Stated goal:
Rewrite the listing below, changing every "computer-use agent" to "desktop agent" and leaving everything else as it is.

Material shown:
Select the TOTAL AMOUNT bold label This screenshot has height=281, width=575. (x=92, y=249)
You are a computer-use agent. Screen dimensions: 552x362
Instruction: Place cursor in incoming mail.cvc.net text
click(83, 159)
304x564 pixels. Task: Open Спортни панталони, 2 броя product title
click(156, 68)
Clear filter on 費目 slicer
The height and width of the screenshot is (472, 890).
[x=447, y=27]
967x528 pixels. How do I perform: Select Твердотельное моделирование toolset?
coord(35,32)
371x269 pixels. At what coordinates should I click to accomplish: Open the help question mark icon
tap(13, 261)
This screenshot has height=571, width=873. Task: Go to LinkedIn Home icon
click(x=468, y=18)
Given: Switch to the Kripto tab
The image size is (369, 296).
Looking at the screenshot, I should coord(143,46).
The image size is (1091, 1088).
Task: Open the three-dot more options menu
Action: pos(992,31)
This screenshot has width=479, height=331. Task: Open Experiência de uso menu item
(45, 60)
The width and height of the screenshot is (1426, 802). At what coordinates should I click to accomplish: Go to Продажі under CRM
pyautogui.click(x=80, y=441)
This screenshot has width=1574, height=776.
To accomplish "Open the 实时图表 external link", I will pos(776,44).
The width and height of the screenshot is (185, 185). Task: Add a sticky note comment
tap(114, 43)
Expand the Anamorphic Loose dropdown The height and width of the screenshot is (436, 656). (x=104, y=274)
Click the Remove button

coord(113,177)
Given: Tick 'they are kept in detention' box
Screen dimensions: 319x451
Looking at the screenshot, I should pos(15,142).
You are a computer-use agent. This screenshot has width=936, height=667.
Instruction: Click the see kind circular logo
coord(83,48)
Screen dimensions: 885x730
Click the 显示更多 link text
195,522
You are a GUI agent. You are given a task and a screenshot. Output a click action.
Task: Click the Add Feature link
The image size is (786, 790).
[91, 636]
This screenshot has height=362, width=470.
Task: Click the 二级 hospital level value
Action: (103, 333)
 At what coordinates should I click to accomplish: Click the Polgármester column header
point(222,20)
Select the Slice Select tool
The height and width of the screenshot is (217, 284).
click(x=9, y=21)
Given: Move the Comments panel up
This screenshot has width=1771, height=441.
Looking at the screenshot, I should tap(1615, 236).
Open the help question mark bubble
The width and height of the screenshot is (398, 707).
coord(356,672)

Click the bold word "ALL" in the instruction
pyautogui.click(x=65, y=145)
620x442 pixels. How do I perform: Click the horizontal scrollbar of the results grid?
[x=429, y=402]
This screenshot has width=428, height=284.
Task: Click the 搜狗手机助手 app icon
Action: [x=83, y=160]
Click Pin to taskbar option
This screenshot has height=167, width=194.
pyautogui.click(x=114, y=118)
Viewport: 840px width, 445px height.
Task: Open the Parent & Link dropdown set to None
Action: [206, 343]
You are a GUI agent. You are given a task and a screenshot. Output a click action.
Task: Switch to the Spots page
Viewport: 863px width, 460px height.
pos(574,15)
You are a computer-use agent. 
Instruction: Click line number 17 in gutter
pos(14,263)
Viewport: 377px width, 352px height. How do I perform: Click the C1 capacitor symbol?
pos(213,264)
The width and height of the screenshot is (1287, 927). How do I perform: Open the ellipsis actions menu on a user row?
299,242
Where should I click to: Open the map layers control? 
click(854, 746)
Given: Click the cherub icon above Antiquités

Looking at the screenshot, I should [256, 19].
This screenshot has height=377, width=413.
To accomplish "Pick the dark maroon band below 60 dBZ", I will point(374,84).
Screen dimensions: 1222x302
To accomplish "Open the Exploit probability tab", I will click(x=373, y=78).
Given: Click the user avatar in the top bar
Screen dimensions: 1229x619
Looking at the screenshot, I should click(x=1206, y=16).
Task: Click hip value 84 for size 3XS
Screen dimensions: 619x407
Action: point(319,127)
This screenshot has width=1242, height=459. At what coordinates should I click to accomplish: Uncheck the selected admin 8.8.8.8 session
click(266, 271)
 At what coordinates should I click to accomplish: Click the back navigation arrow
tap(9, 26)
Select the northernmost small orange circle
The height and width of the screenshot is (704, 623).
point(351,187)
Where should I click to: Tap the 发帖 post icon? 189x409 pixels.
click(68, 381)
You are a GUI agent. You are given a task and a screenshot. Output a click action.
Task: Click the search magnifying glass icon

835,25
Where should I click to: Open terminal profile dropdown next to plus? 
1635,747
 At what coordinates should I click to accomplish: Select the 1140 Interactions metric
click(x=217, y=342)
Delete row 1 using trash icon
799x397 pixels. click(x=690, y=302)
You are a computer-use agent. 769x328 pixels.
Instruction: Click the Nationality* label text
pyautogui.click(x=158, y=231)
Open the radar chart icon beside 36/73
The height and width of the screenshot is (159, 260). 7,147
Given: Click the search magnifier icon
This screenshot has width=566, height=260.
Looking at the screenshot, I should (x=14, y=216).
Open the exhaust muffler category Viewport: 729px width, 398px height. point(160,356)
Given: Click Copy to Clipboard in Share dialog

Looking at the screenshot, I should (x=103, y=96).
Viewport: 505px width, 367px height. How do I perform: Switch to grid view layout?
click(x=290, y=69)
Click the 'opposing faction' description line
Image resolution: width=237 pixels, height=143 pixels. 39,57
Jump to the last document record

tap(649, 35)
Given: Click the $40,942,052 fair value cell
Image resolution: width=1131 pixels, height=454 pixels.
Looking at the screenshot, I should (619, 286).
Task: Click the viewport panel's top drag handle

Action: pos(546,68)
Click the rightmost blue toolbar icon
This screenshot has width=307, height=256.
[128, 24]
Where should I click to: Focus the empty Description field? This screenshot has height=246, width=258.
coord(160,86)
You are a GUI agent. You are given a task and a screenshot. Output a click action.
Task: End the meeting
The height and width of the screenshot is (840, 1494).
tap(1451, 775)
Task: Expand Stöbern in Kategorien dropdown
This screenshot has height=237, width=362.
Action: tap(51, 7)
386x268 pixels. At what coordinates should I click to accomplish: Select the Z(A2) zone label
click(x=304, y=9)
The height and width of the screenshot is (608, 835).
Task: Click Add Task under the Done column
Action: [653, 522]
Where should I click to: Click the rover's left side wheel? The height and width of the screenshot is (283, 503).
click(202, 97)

Reply:
Select the TOTAL AMOUNT bold label This screenshot has height=281, width=575. (x=92, y=249)
You are a desktop agent. Screen dimensions: 552x362
Instruction: Place cursor in incoming mail.cvc.net text
click(83, 159)
304x564 pixels. Task: Open Спортни панталони, 2 броя product title
click(156, 68)
Clear filter on 費目 slicer
The height and width of the screenshot is (472, 890).
[x=447, y=27]
967x528 pixels. How do I perform: Select Твердотельное моделирование toolset?
coord(35,32)
371x269 pixels. At what coordinates should I click to accomplish: Open the help question mark icon
tap(13, 261)
This screenshot has height=571, width=873. Task: Go to LinkedIn Home icon
click(x=468, y=18)
Given: Switch to the Kripto tab
The image size is (369, 296).
Looking at the screenshot, I should coord(143,46).
The image size is (1091, 1088).
Task: Open the three-dot more options menu
Action: pos(992,31)
This screenshot has width=479, height=331. Task: Open Experiência de uso menu item
(45, 60)
The width and height of the screenshot is (1426, 802). At what coordinates should I click to accomplish: Go to Продажі under CRM
pyautogui.click(x=80, y=441)
This screenshot has width=1574, height=776.
To accomplish "Open the 实时图表 external link", I will pos(776,44).
The width and height of the screenshot is (185, 185). Task: Add a sticky note comment
tap(114, 43)
Expand the Anamorphic Loose dropdown The height and width of the screenshot is (436, 656). (x=104, y=274)
Click the Remove button

coord(113,177)
Given: Tick 'they are kept in detention' box
Screen dimensions: 319x451
Looking at the screenshot, I should pos(15,142).
You are a desktop agent. This screenshot has width=936, height=667.
Instruction: Click the see kind circular logo
coord(83,48)
Screen dimensions: 885x730
Click the 显示更多 link text
195,522
You are a GUI agent. You are given a task and a screenshot. Output a click action.
Task: Click the Add Feature link
The image size is (786, 790).
[91, 636]
This screenshot has height=362, width=470.
Task: Click the 二级 hospital level value
Action: (103, 333)
 At what coordinates should I click to accomplish: Click the Polgármester column header
point(222,20)
Select the Slice Select tool
The height and width of the screenshot is (217, 284).
click(x=9, y=21)
Given: Move the Comments panel up
This screenshot has width=1771, height=441.
Looking at the screenshot, I should tap(1615, 236).
Open the help question mark bubble
The width and height of the screenshot is (398, 707).
coord(356,672)

Click the bold word "ALL" in the instruction
pyautogui.click(x=65, y=145)
620x442 pixels. How do I perform: Click the horizontal scrollbar of the results grid?
[x=429, y=402]
This screenshot has width=428, height=284.
Task: Click the 搜狗手机助手 app icon
Action: [x=83, y=160]
Click Pin to taskbar option
This screenshot has height=167, width=194.
pyautogui.click(x=114, y=118)
Viewport: 840px width, 445px height.
Task: Open the Parent & Link dropdown set to None
Action: [206, 343]
You are a GUI agent. You are given a task and a screenshot. Output a click action.
Task: Switch to the Spots page
Viewport: 863px width, 460px height.
pos(574,15)
You are a desktop agent. 
Instruction: Click line number 17 in gutter
pos(14,263)
Viewport: 377px width, 352px height. How do I perform: Click the C1 capacitor symbol?
pos(213,264)
The width and height of the screenshot is (1287, 927). How do I perform: Open the ellipsis actions menu on a user row?
299,242
Where should I click to: Open the map layers control? 
click(854, 746)
Given: Click the cherub icon above Antiquités

Looking at the screenshot, I should [256, 19].
This screenshot has height=377, width=413.
To accomplish "Pick the dark maroon band below 60 dBZ", I will point(374,84).
Screen dimensions: 1222x302
To accomplish "Open the Exploit probability tab", I will click(x=373, y=78).
Given: Click the user avatar in the top bar
Screen dimensions: 1229x619
Looking at the screenshot, I should click(x=1206, y=16).
Task: Click hip value 84 for size 3XS
Screen dimensions: 619x407
Action: point(319,127)
This screenshot has width=1242, height=459. At what coordinates should I click to accomplish: Uncheck the selected admin 8.8.8.8 session
click(266, 271)
 At what coordinates should I click to accomplish: Click the back navigation arrow
tap(9, 26)
Select the northernmost small orange circle
The height and width of the screenshot is (704, 623).
point(351,187)
Where should I click to: Tap the 发帖 post icon? 189x409 pixels.
click(68, 381)
You are a GUI agent. You are given a task and a screenshot. Output a click action.
Task: Click the search magnifying glass icon

835,25
Where should I click to: Open terminal profile dropdown next to plus? 
1635,747
 At what coordinates should I click to accomplish: Select the 1140 Interactions metric
click(x=217, y=342)
Delete row 1 using trash icon
799x397 pixels. click(x=690, y=302)
You are a desktop agent. 769x328 pixels.
Instruction: Click the Nationality* label text
pyautogui.click(x=158, y=231)
Open the radar chart icon beside 36/73
The height and width of the screenshot is (159, 260). 7,147
Given: Click the search magnifier icon
This screenshot has width=566, height=260.
Looking at the screenshot, I should (x=14, y=216).
Open the exhaust muffler category Viewport: 729px width, 398px height. point(160,356)
Given: Click Copy to Clipboard in Share dialog

Looking at the screenshot, I should (x=103, y=96).
Viewport: 505px width, 367px height. How do I perform: Switch to grid view layout?
click(x=290, y=69)
Click the 'opposing faction' description line
Image resolution: width=237 pixels, height=143 pixels. 39,57
Jump to the last document record

tap(649, 35)
Given: Click the $40,942,052 fair value cell
Image resolution: width=1131 pixels, height=454 pixels.
Looking at the screenshot, I should (619, 286).
Task: Click the viewport panel's top drag handle

Action: pos(546,68)
Click the rightmost blue toolbar icon
This screenshot has width=307, height=256.
[128, 24]
Where should I click to: Focus the empty Description field? This screenshot has height=246, width=258.
coord(160,86)
You are a GUI agent. You are given a task and a screenshot. Output a click action.
Task: End the meeting
The height and width of the screenshot is (840, 1494).
tap(1451, 775)
Task: Expand Stöbern in Kategorien dropdown
This screenshot has height=237, width=362.
Action: tap(51, 7)
386x268 pixels. At what coordinates should I click to accomplish: Select the Z(A2) zone label
click(x=304, y=9)
The height and width of the screenshot is (608, 835).
Task: Click Add Task under the Done column
Action: [653, 522]
Where should I click to: Click the rover's left side wheel? The height and width of the screenshot is (283, 503).
click(202, 97)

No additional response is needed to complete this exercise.